Among the entries below, how many lines contain the string "Given"? Only the number is wanted.

Data shown section start

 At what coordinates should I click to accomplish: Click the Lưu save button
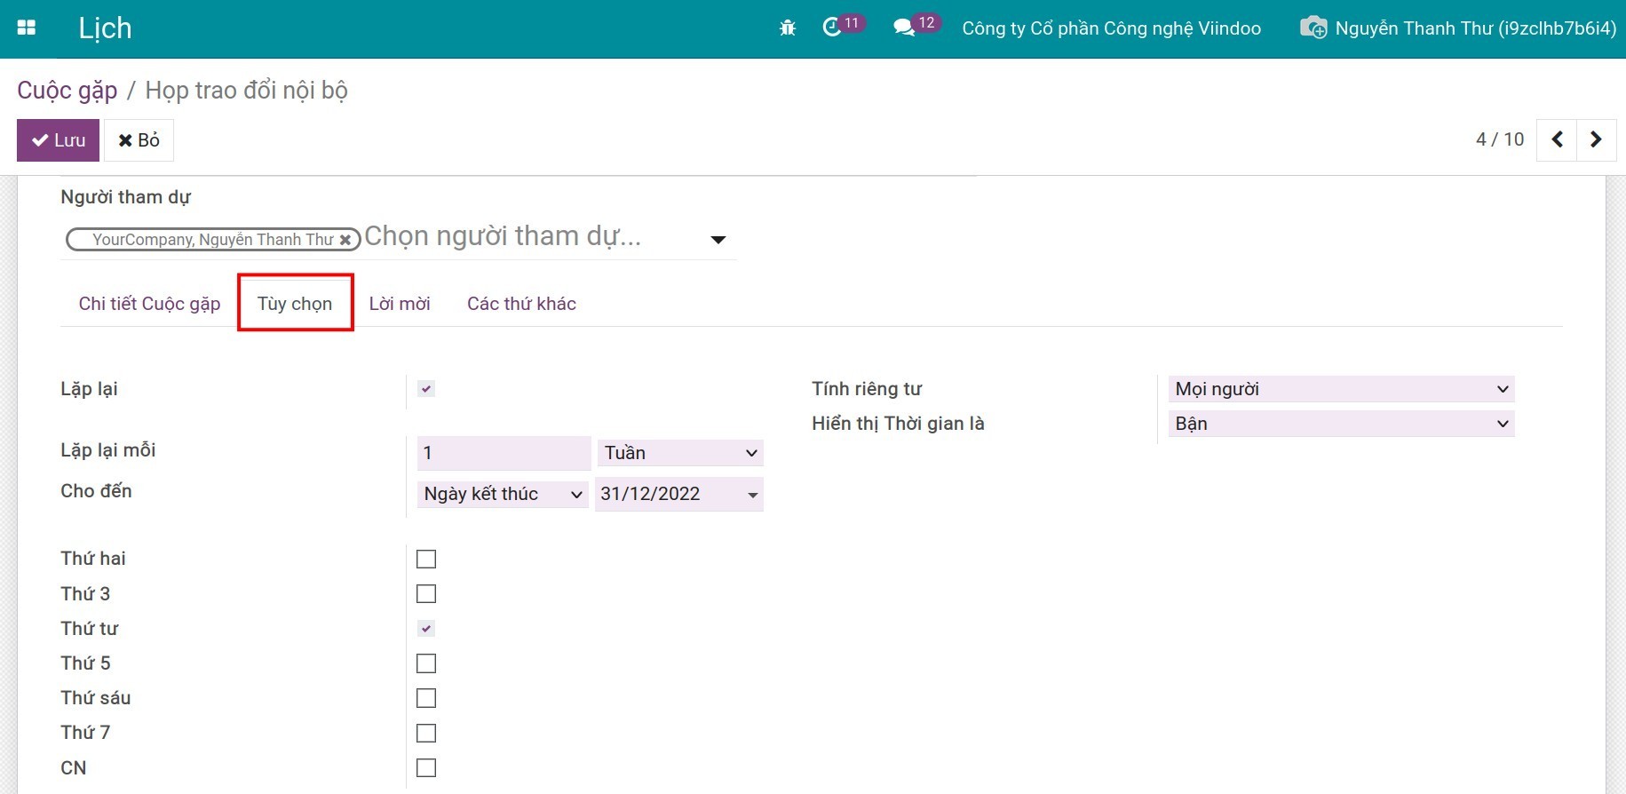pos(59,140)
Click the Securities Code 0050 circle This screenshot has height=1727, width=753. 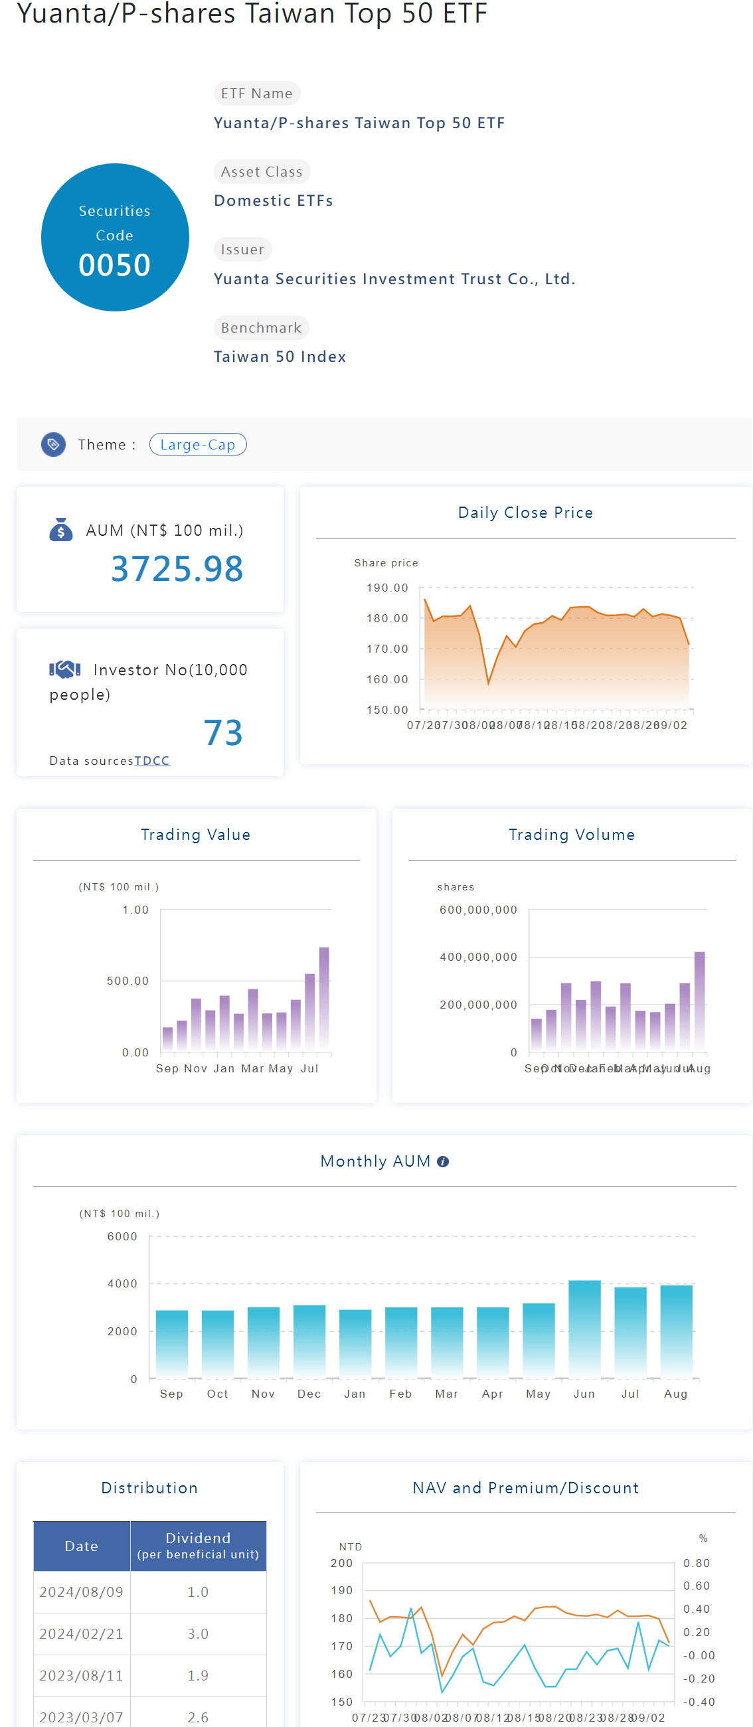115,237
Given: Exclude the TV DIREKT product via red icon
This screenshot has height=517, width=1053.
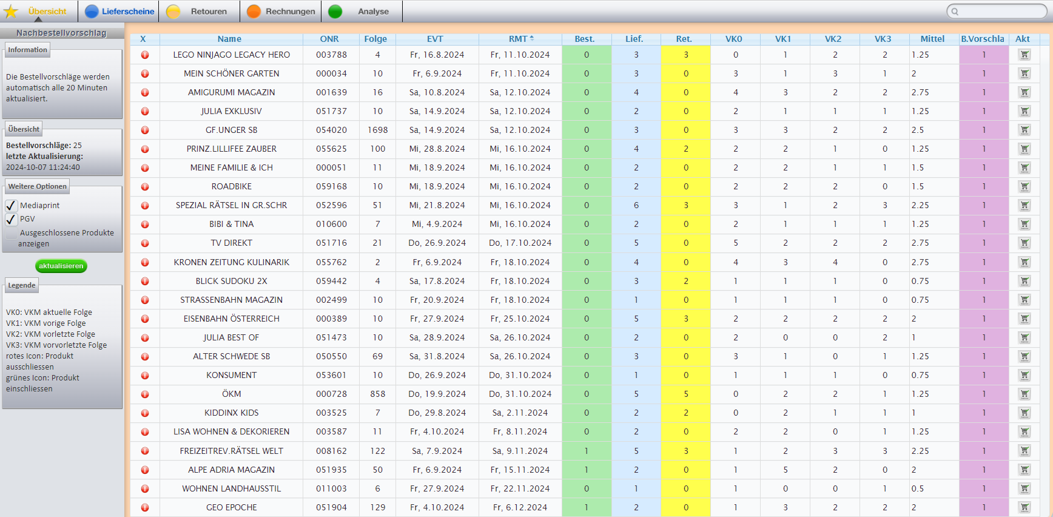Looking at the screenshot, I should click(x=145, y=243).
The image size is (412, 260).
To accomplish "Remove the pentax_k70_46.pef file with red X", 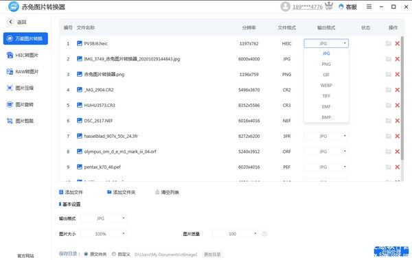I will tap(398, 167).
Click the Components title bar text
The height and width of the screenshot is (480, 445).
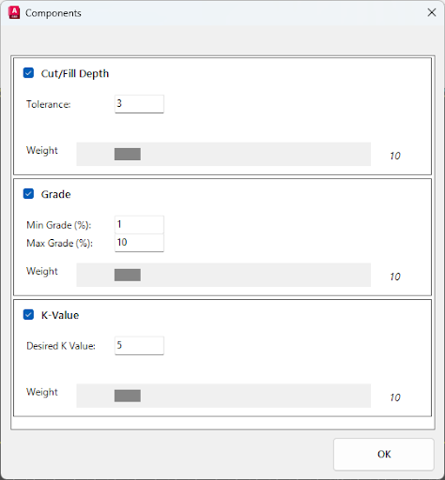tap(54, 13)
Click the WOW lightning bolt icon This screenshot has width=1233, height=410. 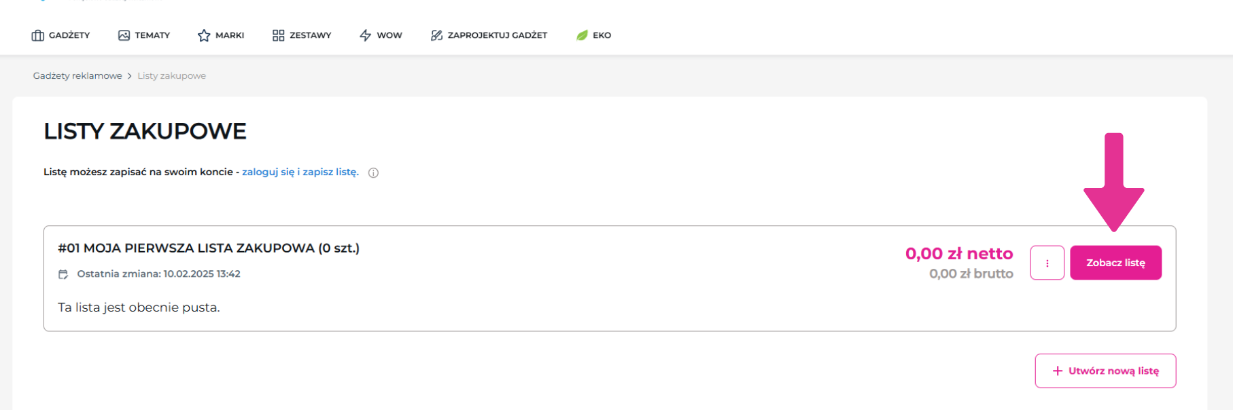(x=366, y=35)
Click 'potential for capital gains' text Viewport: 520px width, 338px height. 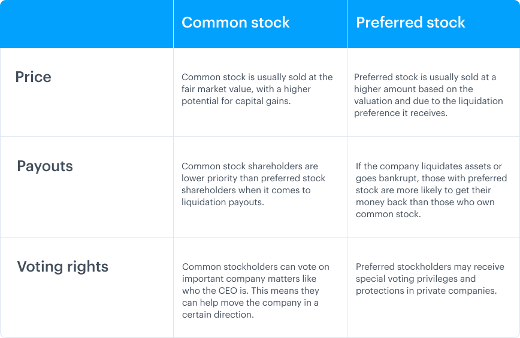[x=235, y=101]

Data shown section end
Data shown section start

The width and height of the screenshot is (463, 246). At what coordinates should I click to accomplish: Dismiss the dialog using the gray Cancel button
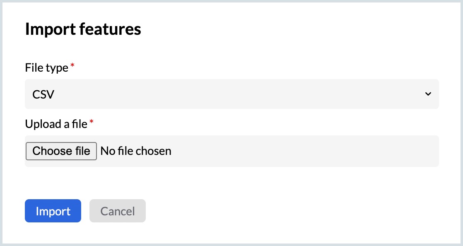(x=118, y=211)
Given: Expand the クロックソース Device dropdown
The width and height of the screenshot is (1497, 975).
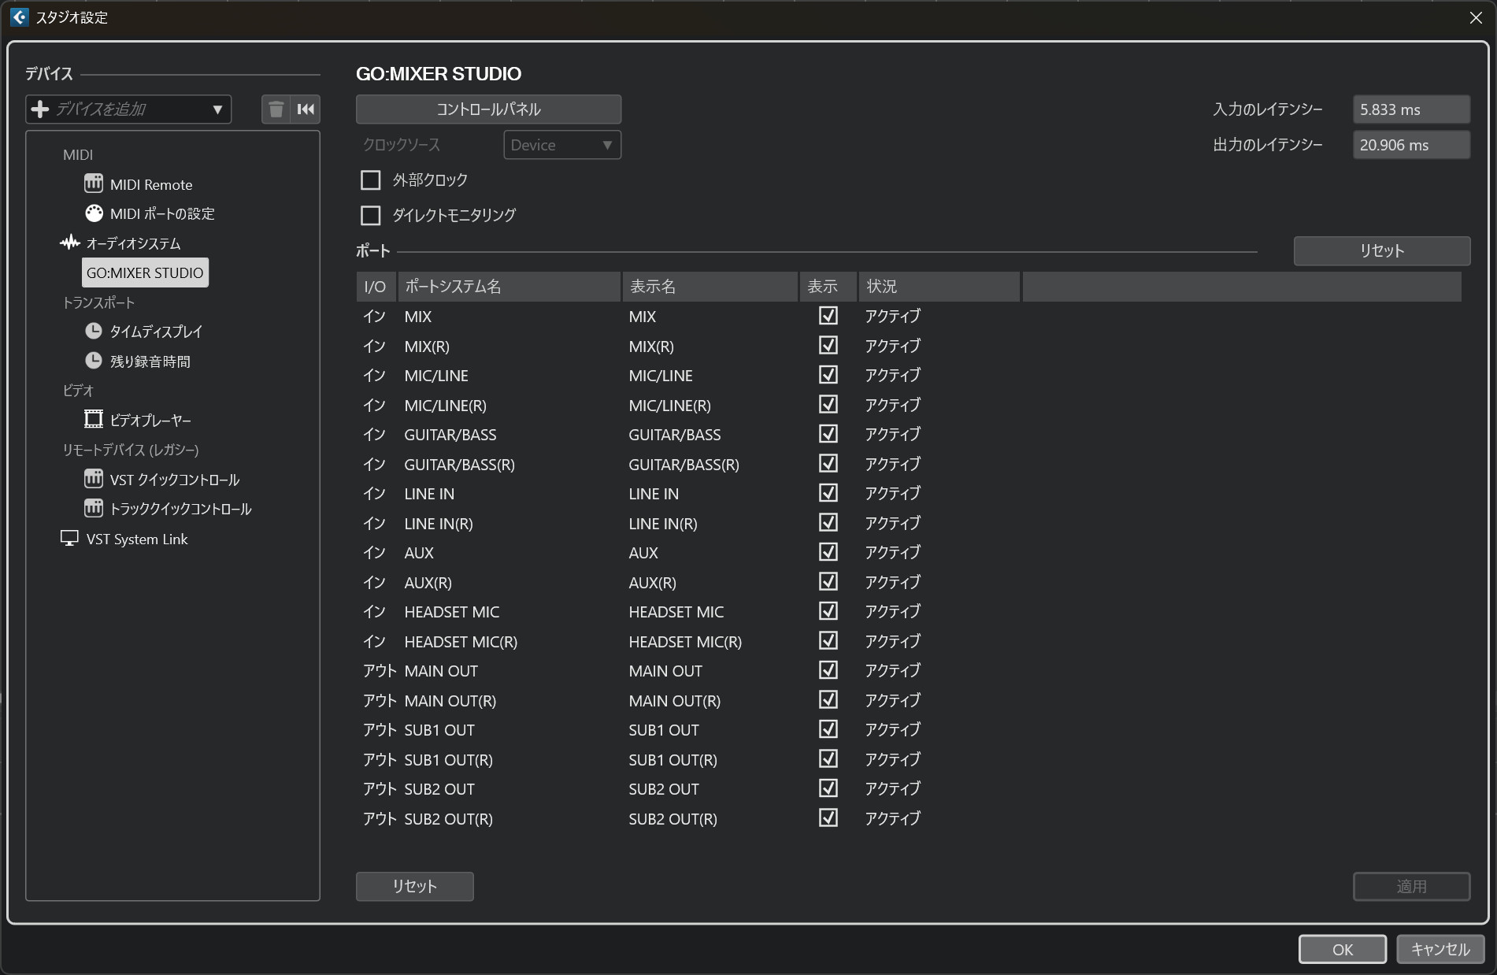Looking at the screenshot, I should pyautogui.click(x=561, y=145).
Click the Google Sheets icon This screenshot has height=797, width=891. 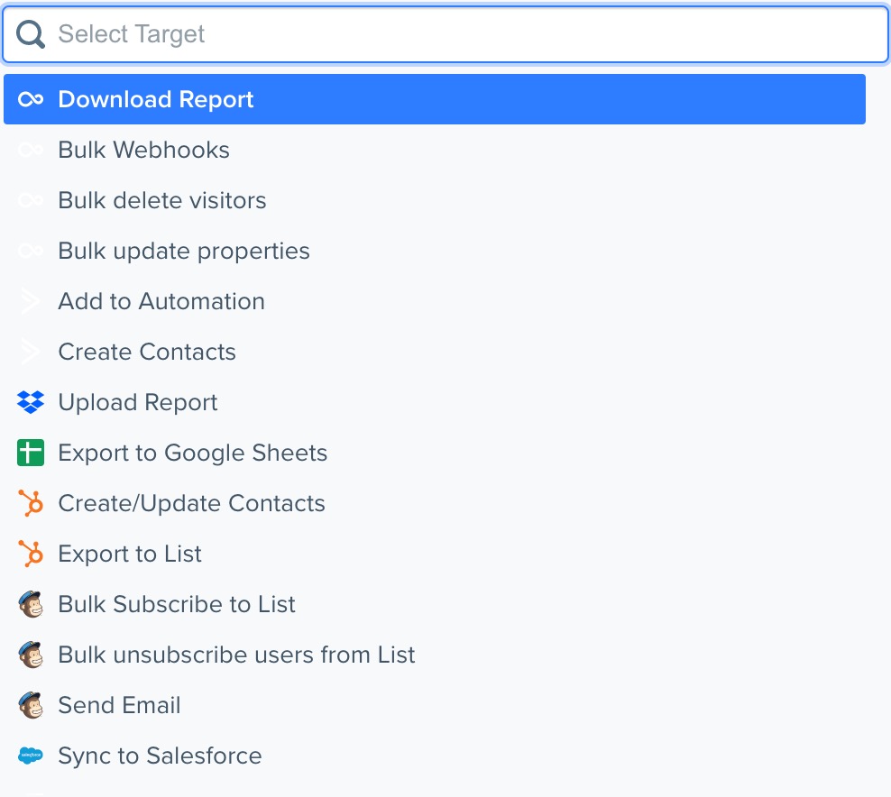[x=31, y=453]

Data shown section end

▸ Solution
2